E04 — Centered Kernel Alignment

This framework asks: How similar are two representations in terms of their learned feature structure, independent of rotation or scale?

CKA measures the alignment between two sets of representations by comparing their Gram matrices (or linear kernels). Unlike simple correlation of flattened activations, CKA is invariant to orthogonal transformations and isotropic scaling — making it ideal for comparing representations across different layers, training runs, or model architectures.
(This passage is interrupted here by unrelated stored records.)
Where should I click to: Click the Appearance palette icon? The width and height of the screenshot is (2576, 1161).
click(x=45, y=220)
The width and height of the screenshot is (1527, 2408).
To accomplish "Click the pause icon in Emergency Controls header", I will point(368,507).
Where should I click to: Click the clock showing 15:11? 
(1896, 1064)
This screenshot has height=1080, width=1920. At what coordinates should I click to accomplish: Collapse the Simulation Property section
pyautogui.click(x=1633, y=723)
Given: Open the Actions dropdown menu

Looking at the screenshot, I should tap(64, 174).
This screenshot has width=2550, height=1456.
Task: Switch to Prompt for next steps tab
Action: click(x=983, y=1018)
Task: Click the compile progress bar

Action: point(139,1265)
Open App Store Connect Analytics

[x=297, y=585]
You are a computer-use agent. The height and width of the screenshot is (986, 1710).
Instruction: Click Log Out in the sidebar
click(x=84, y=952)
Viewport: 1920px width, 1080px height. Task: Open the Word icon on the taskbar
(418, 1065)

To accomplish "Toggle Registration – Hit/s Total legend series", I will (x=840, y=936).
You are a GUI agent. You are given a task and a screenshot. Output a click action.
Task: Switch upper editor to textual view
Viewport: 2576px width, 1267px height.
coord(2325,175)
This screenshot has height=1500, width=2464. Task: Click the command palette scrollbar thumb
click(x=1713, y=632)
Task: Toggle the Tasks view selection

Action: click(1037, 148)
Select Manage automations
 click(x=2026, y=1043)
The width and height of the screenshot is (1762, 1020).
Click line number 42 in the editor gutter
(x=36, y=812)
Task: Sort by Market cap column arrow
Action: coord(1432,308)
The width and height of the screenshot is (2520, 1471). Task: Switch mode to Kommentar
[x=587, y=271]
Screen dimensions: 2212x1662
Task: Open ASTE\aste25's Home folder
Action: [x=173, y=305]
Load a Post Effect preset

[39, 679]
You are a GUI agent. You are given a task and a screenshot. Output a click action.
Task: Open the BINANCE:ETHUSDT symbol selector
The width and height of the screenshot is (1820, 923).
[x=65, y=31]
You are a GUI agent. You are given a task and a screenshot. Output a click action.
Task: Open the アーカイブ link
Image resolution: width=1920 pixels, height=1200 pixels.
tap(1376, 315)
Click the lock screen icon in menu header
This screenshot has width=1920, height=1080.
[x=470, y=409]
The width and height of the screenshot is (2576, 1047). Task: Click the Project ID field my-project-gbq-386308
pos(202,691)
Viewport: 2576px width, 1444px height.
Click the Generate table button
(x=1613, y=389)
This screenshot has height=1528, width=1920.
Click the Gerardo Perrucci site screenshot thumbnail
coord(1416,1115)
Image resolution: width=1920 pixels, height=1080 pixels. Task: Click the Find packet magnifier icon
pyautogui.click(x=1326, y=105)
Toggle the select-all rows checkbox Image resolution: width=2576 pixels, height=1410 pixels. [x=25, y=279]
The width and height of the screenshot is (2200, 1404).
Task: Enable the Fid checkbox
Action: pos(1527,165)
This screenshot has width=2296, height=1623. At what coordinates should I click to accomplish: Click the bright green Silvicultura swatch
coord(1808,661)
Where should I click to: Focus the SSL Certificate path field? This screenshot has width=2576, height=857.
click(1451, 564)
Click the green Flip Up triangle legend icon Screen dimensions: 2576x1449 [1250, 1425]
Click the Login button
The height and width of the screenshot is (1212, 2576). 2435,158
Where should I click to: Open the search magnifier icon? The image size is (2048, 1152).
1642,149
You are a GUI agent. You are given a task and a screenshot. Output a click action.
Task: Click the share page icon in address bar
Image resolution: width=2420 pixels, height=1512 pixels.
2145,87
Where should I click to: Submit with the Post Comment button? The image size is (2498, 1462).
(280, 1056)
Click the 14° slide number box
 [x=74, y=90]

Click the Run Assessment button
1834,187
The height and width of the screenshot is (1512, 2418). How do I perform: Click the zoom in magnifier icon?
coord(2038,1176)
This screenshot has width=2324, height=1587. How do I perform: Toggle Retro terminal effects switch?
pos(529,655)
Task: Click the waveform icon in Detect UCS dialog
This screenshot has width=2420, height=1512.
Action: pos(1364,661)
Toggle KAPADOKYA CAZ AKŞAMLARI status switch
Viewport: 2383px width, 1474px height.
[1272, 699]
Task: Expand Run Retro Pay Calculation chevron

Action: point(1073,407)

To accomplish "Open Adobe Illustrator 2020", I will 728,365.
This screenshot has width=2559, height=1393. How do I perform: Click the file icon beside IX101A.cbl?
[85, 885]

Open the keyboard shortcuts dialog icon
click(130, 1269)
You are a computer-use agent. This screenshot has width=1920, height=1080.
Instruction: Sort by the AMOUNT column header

For circuit analysis, CKA reveals whether two circuit heads learn similar representational structure even when their specific weight matrices differ. It also tracks how representations evolve across layers, identifying computational phases in the network.

Theoretical grounding

Source	Year	Key contribution
Kornblith et al., “Similarity of Neural Network Representations Revisited”	2019	Introduced CKA; showed superiority over CCA and PWCCA
Cortes et al., “Algorithms for Learning Kernels Based on Centered Alignment”	2012	Original centered alignment formulation
Nguyen et al., “Do Wide Neural Networks Really Need to be Wide?“	2020	Used CKA to analyze width vs. representation similarity
Raghu et al., “Do Vision Transformers See Like CNNs?“	2021	CKA for cross-architecture comparison

Core concept

Given representations ( X \in \mathbb{R}^{n \times p} ) and ( Y \in \mathbb{R}^{n \times q} ) for ( n ) inputs, linear CKA computes:

[ \text{CKA}(X, Y) = \frac{|Y^T X|_F^2}{|X^T X|_F \cdot |Y^T Y|_F} ]

after centering both ( X ) and ( Y ). This is equivalent to the HSIC (Hilbert-Schmidt Independence Criterion) normalized by the individual kernel norms. CKA = 1 when representations encode identical structure up to linear transformation; CKA = 0 when they are independent.

The linear kernel suffices for most analyses. For nonlinear structure, RBF-kernel CKA replaces the Gram matrix ( XX^T ) with ( K_{ij} = \exp(-|x_i - x_j|^2 / 2\sigma^2) ).

Instruments under E04

Cross-Layer CKA (`cka_analysis.py`)

Computes pairwise CKA between all layers, producing a similarity heatmap that reveals representational phases.

What it establishes: Which layers share representational structure and where phase transitions occur. What it does not establish: What information content changes at each transition.

Usage:

uv run python cka_analysis.py --tasks ioi sva --kernel linear

Cross-Model CKA

Compares representations between the full model and ablated circuits to quantify how much representational structure a circuit accounts for.

What it establishes: Whether a subset of circuit heads captures the full model’s representational geometry. What it does not establish: Whether the captured structure is task-relevant (combine with RSA for that).